(Stored entries)
⟨

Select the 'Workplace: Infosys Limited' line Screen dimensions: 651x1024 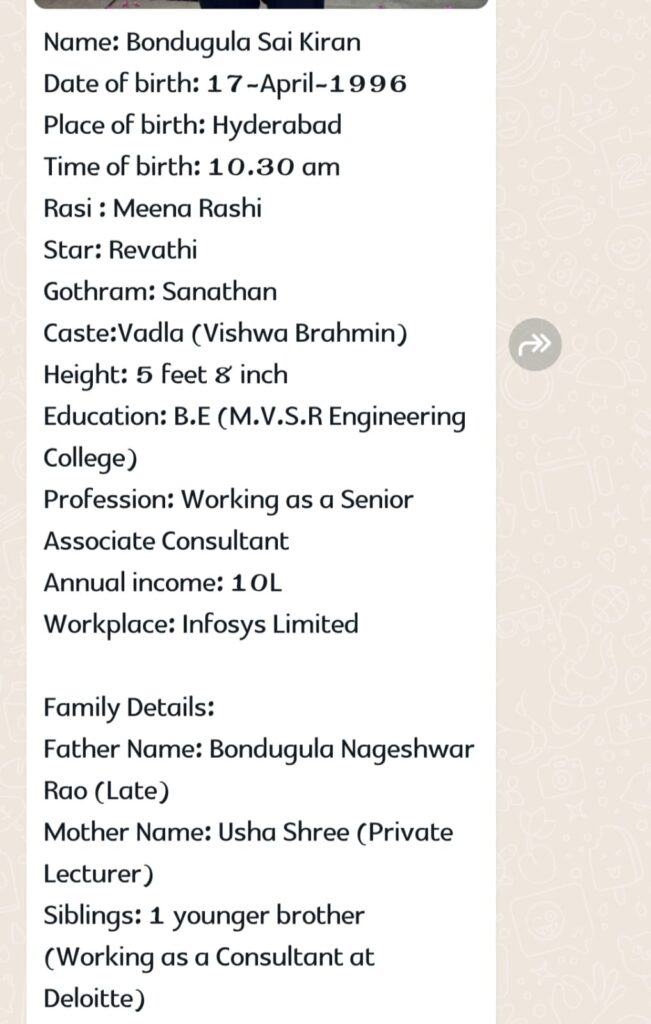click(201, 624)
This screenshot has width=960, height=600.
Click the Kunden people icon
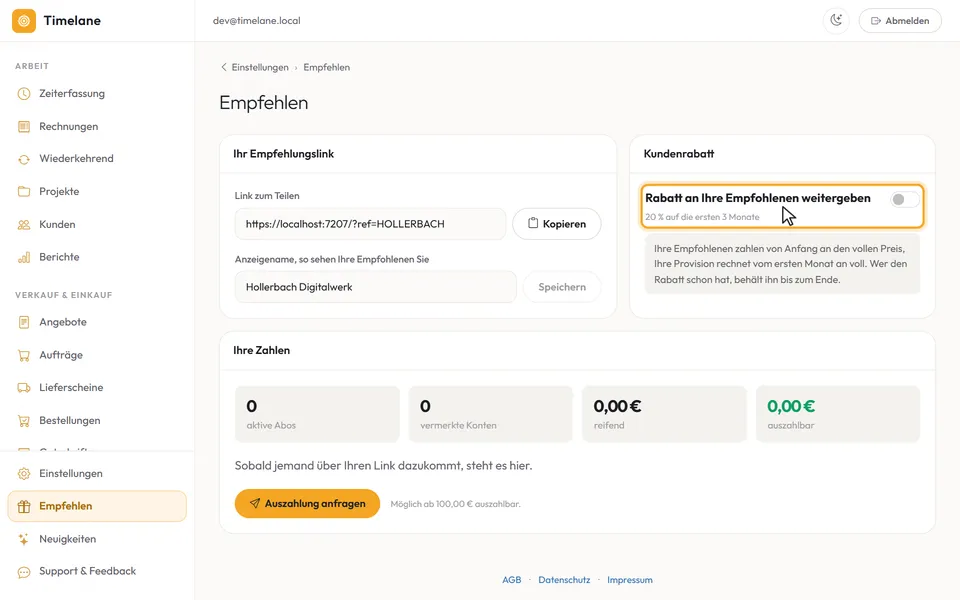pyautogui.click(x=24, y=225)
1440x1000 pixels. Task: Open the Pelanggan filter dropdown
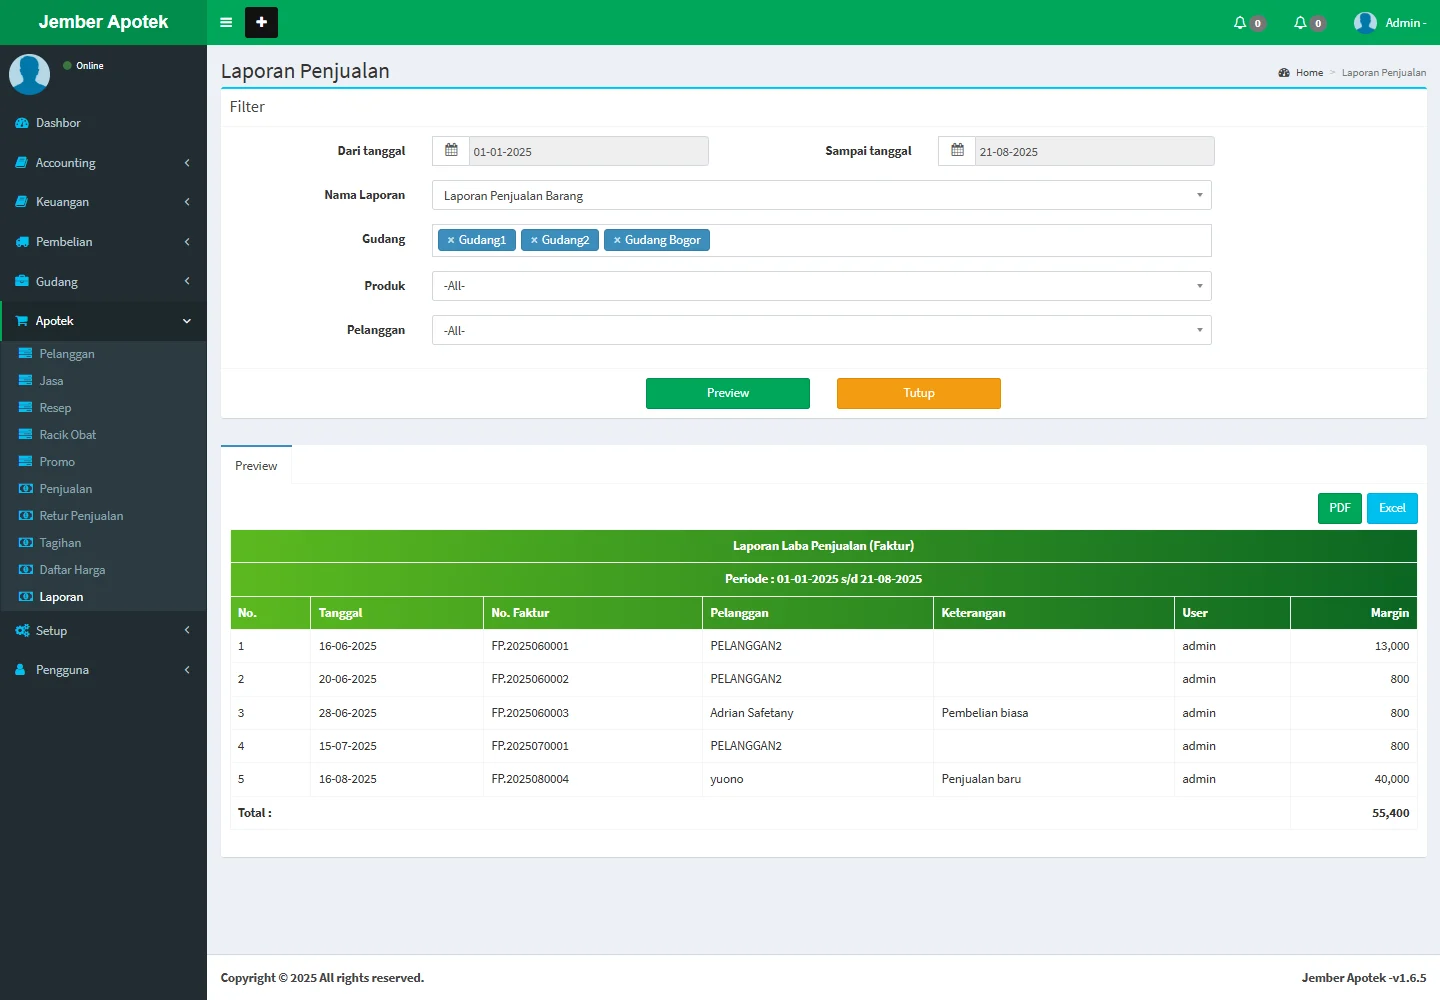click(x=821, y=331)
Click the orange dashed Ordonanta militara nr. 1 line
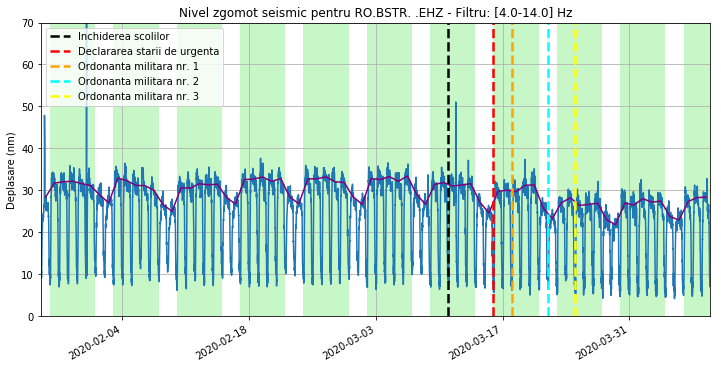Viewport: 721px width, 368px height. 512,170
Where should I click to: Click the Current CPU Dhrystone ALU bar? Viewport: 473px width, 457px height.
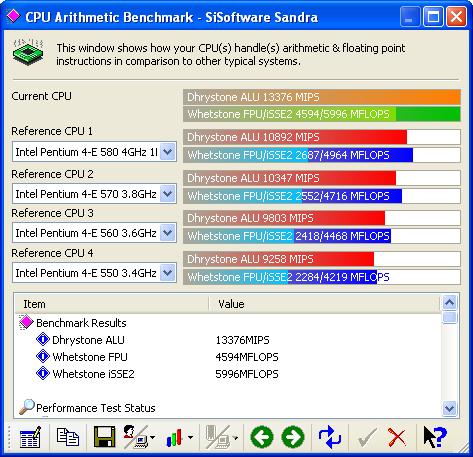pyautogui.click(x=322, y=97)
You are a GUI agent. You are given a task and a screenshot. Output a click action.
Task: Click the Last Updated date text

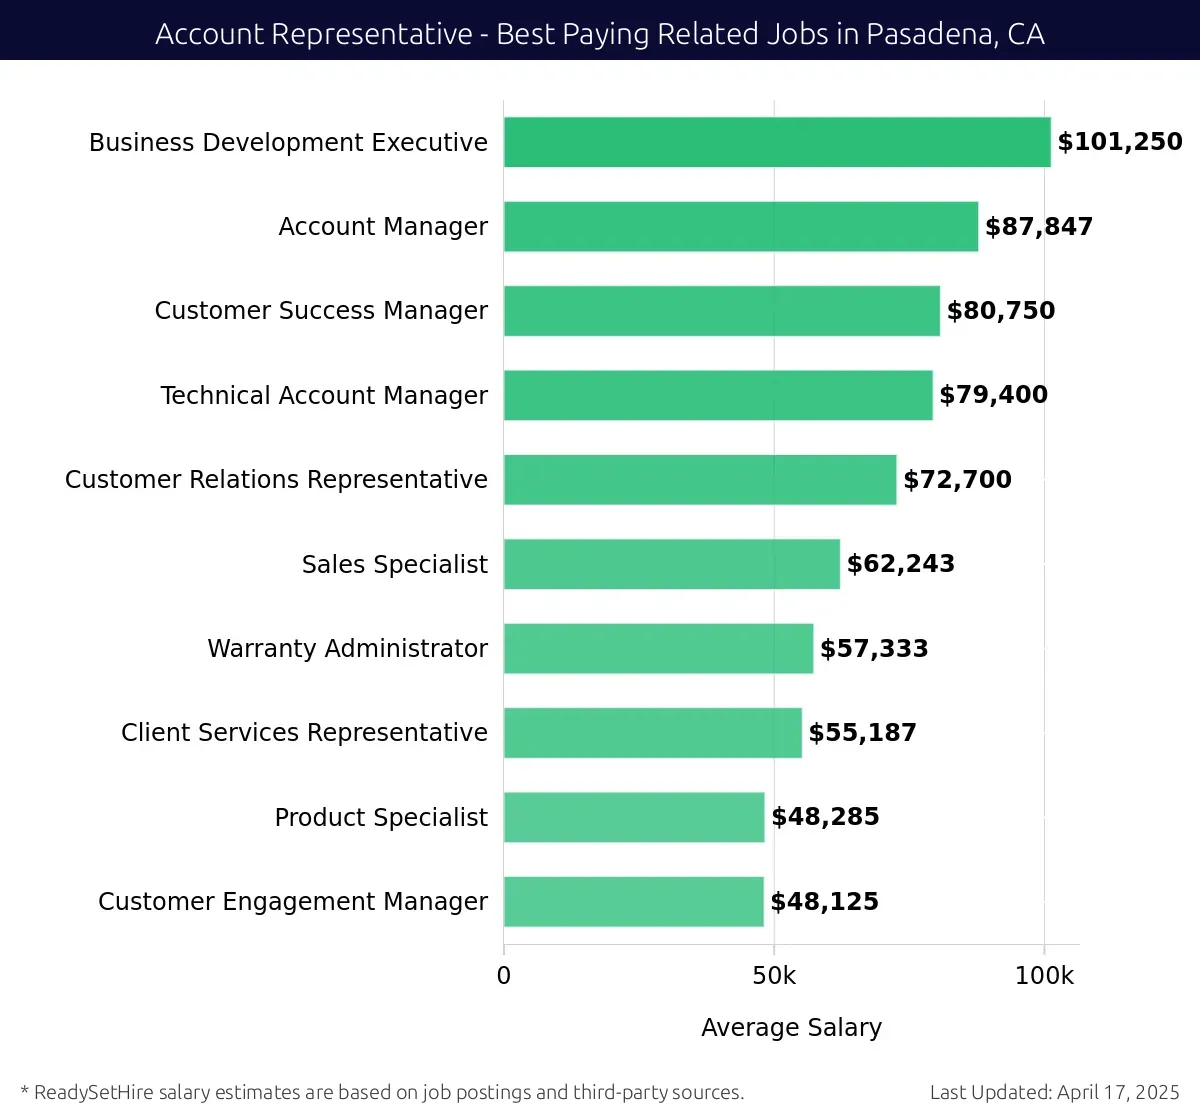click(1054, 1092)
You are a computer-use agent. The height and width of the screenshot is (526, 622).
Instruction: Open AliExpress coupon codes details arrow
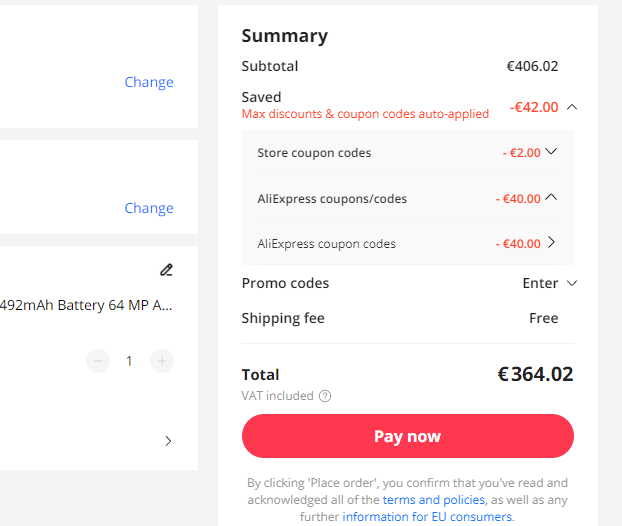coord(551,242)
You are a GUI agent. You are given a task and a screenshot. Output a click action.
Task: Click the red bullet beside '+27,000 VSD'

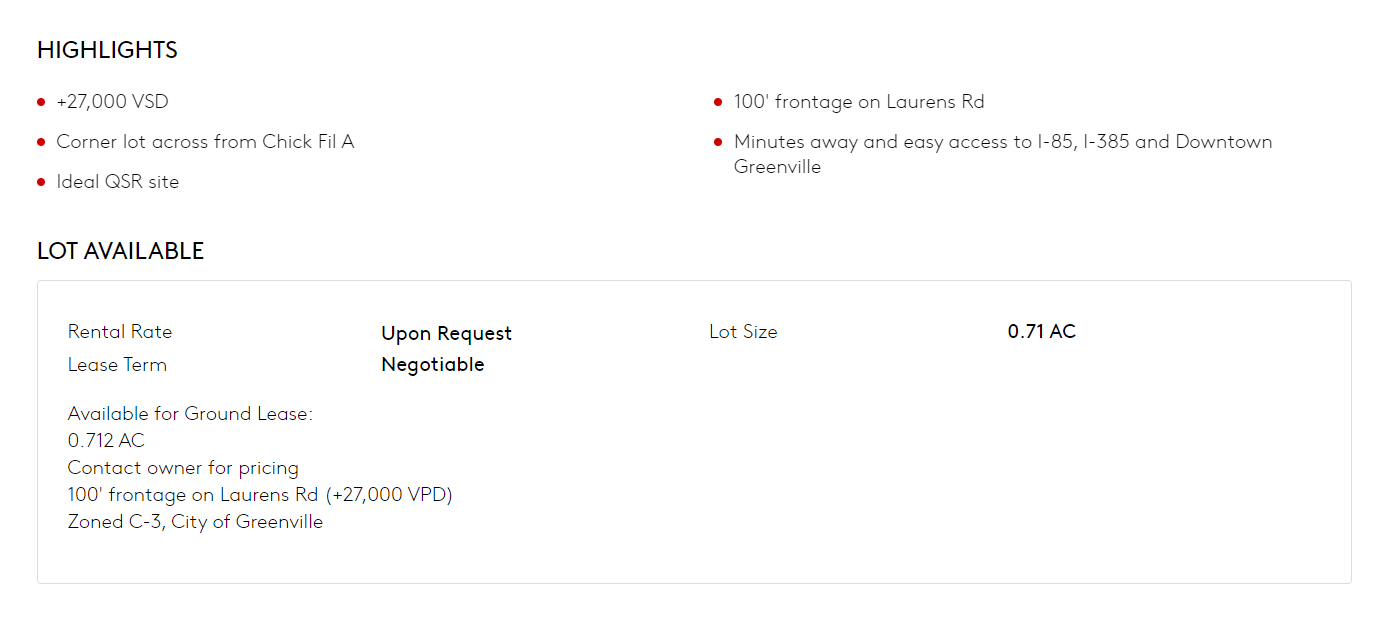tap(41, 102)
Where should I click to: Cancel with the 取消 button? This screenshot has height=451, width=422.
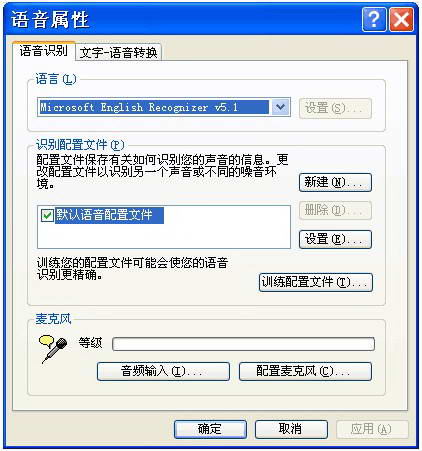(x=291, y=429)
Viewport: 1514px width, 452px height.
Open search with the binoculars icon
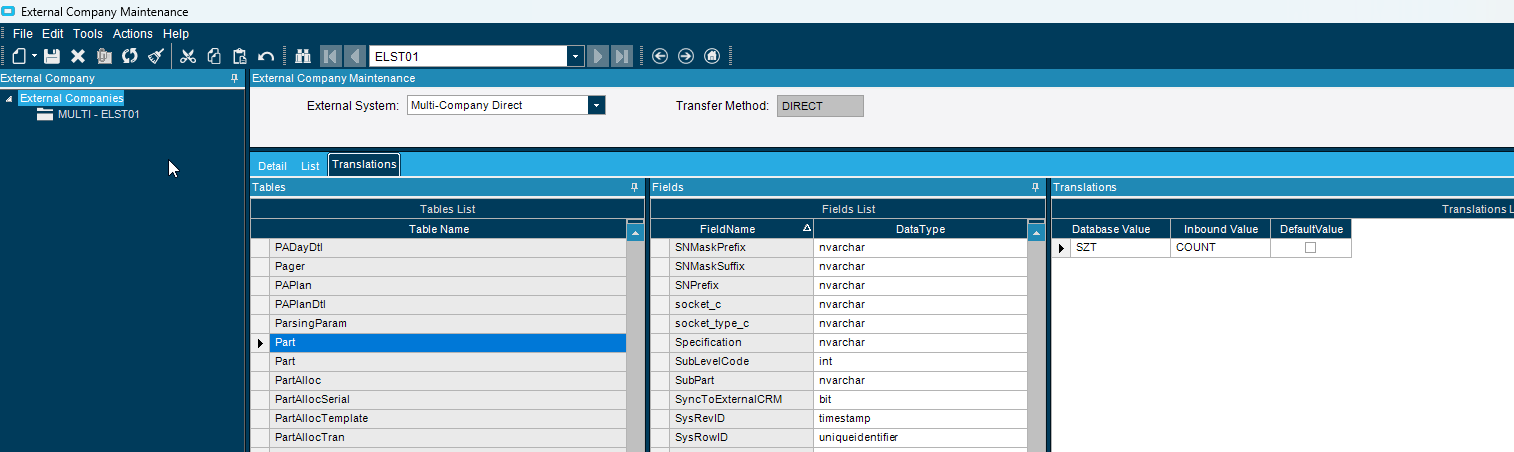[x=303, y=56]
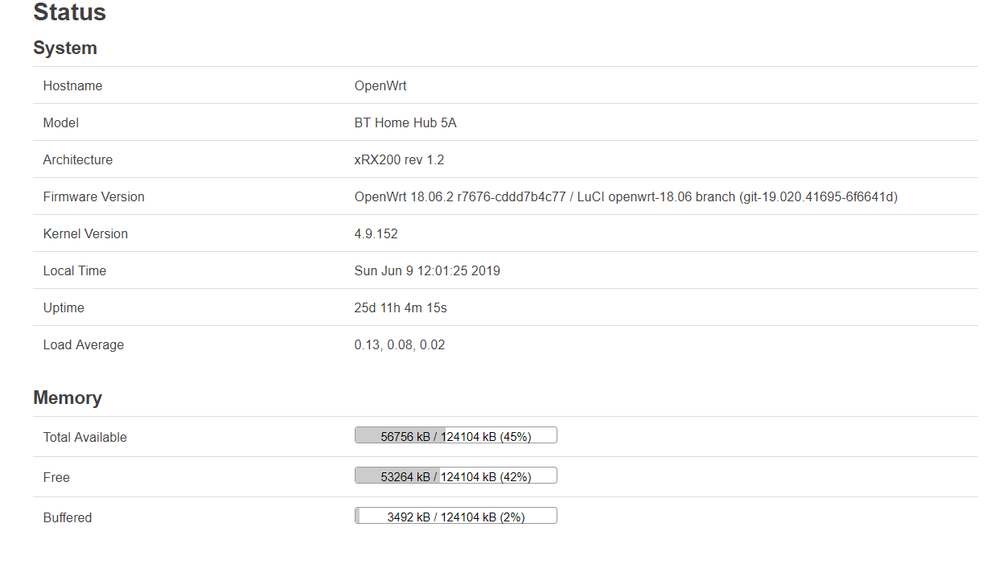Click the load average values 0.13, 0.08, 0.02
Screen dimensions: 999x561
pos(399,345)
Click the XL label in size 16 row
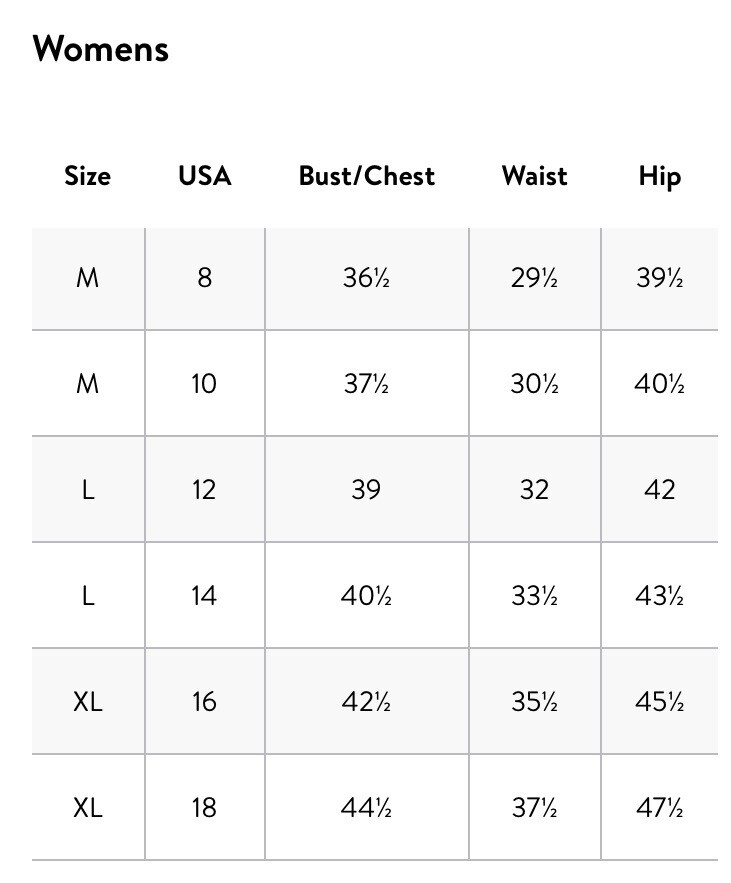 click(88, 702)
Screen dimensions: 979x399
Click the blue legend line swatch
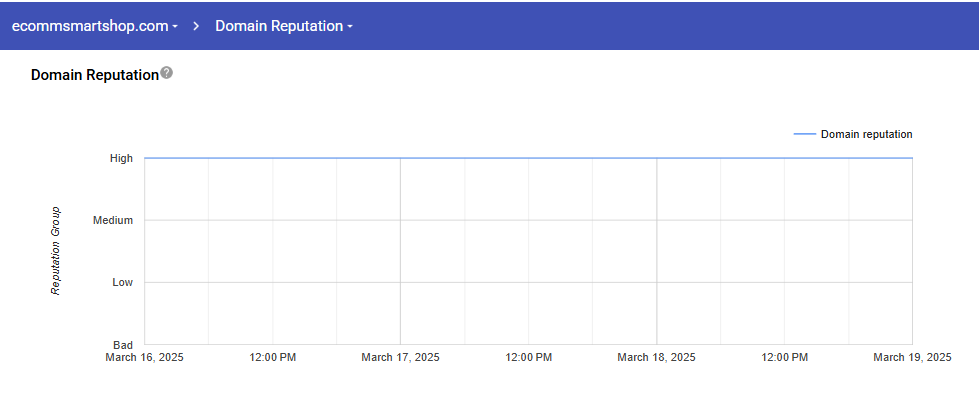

⟩

Assignment = Retype exactly, please, the span from the line holding "Where should I click to: Cancel" through the closing line of the data, both ends included, without the pictures.

Solution to this exercise =
Where should I click to: Cancel with the 取消 button? This screenshot has height=451, width=422.
(x=291, y=429)
Viewport: 1514px width, 452px height.
Open search with the binoculars icon
[x=303, y=56]
Click the load average values 0.13, 0.08, 0.02
Screen dimensions: 999x561
pos(399,345)
Click the XL label in size 16 row
 click(88, 702)
Screen dimensions: 979x399
Click the blue legend line swatch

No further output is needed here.